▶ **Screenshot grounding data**
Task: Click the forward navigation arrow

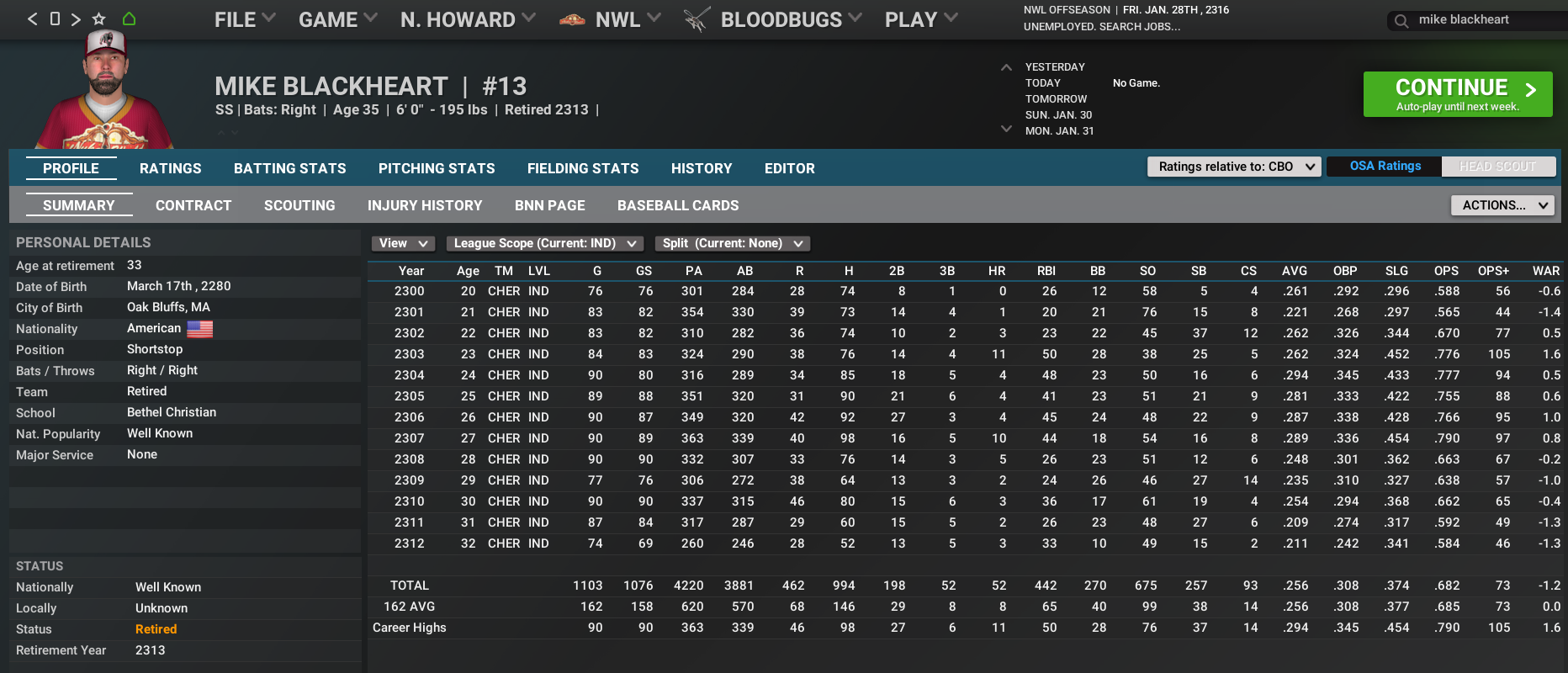Action: (x=76, y=19)
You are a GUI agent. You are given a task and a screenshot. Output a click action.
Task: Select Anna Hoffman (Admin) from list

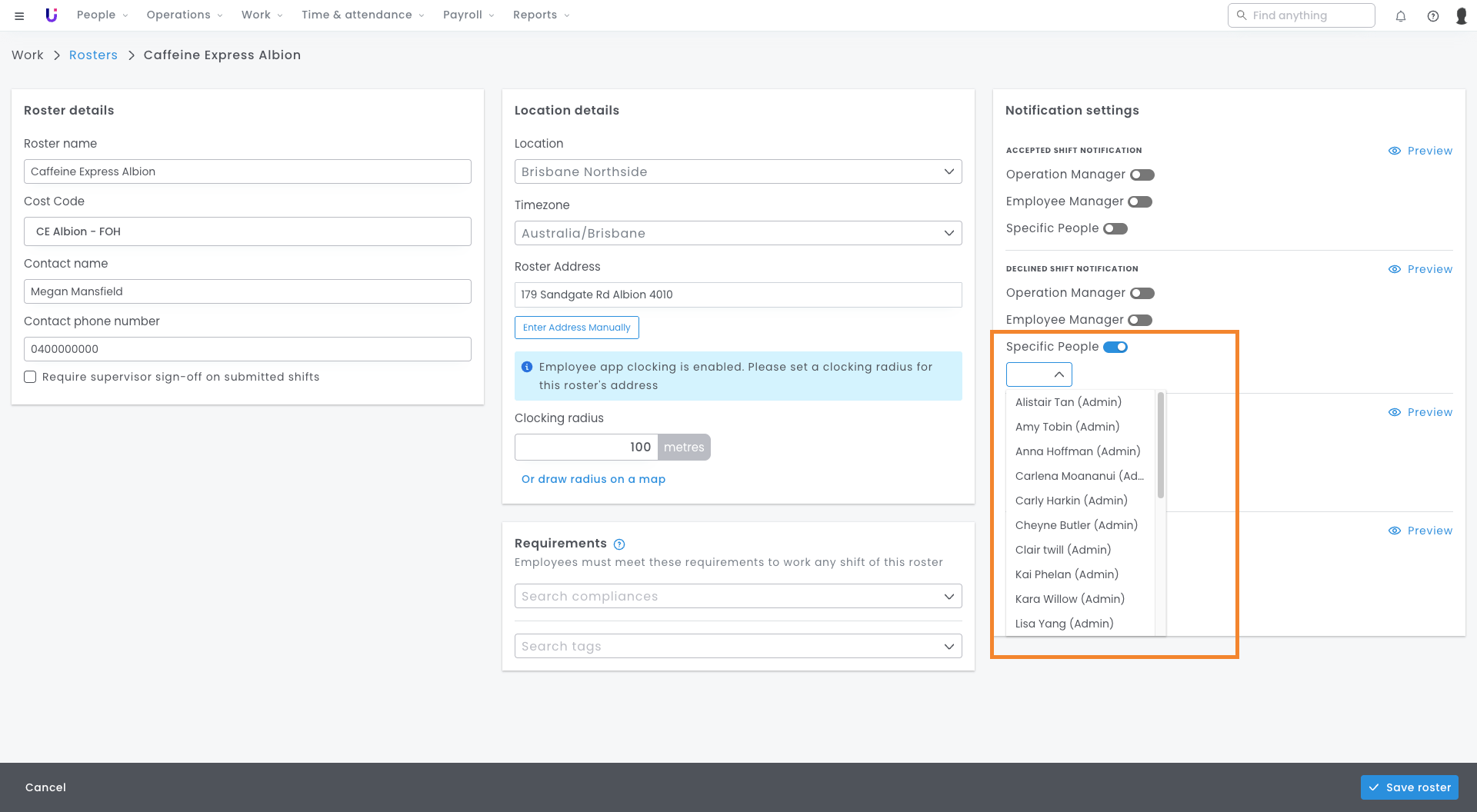coord(1077,451)
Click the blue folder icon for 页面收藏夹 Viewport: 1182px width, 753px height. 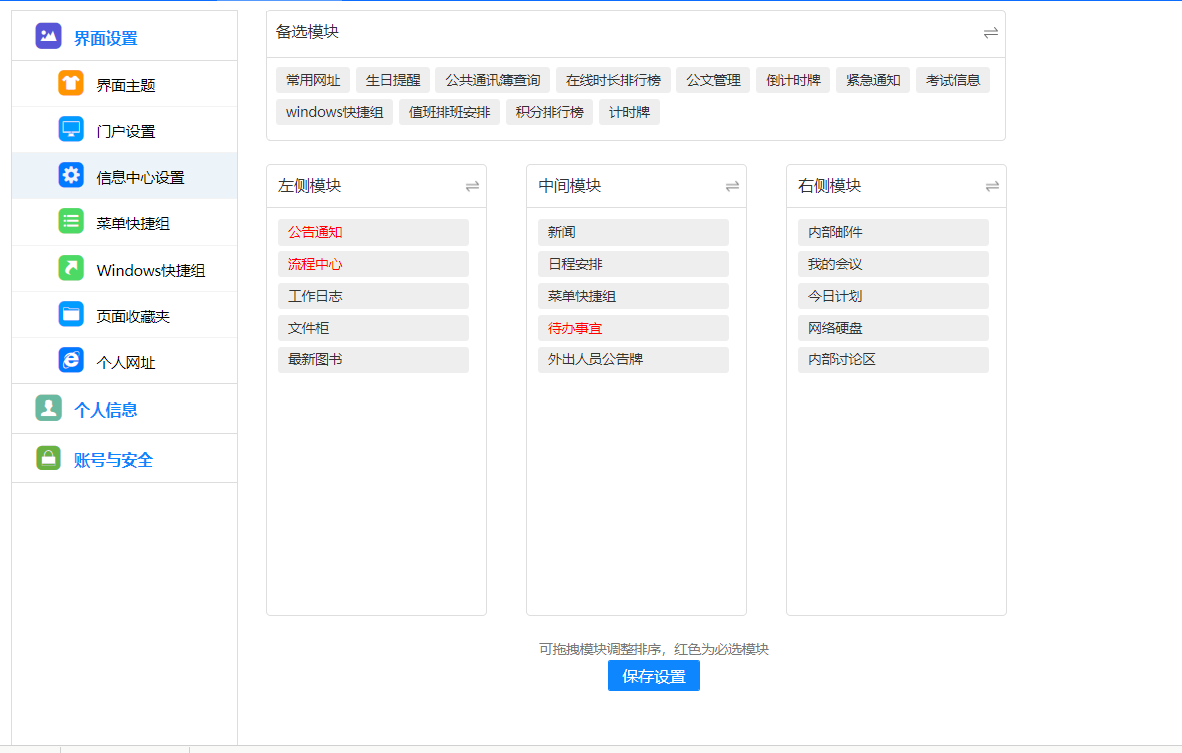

▶ **WHAT IS EXPECTED**
The required result is an exact copy of the lines from the line containing "Task: Select Anna Hoffman (Admin) from list" through the end of the entries, with every picture left out.

▶ **EXERCISE OUTPUT**
Task: Select Anna Hoffman (Admin) from list

coord(1077,451)
Click the blue folder icon for 页面收藏夹 Viewport: 1182px width, 753px height. 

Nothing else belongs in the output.